This repository contains the souce code for the pipeline described in the following publication:
Bell, T. G., Yousif, M. and Kramvis, A. (2016) Bioinformatic curation and alignment of genotyped hepatitis B virus (HBV) sequence data from the GenBank public database. SpringerPlus 5: 1896.
The paper is open-access and is available here:
https://springerplus.springeropen.com/articles/10.1186/s40064-016-3312-0
The alignments are available for download here:
http://hvdr.bioinf.wits.ac.za/alignments/index.html
The pipeline consists of BASH and Python scripts. Python 2.7 was used throughout development and testing. All development and testing was performed on computers running Ubuntu. The following packages should be installed as follows:
sudo apt-get install blast2 ncbi-blast+ ncbi-blast+-legacy emboss zip
The packages above are required for the following external applications:
- blastn
- formatdb
- needle
- zip
This pipeline processes sequence data from the hepatitis B virus (HBV). The pipeline requires an input file in GenBank (.gb) format, consisting of the full GenBank records of the required sequences.
The `runAll.sh` file will execute the pipeline.
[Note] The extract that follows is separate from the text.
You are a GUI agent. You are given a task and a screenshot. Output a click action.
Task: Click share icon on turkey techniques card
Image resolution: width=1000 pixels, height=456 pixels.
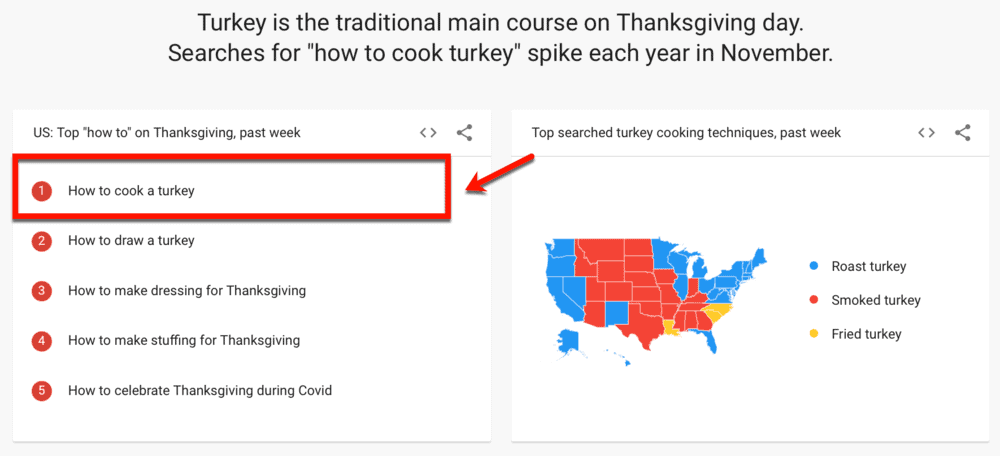tap(962, 132)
Usage is as follows:
Usage: runAll.sh <input file> <dated folder>
The “dated folder” will be created and all output files will be placed in this folder
Version | Date | Notes |
---|---|---|
1.0 | 2017/11/01 | Initial release |
Researchers working on other suitable organisms are encouraged to fork this project and to adapt it accordingly. Please cite the paper referenced above and include a link to this repository.
This project is licensed under the GNU General Public License Version 2, June 1991. See the LICENSE file for details.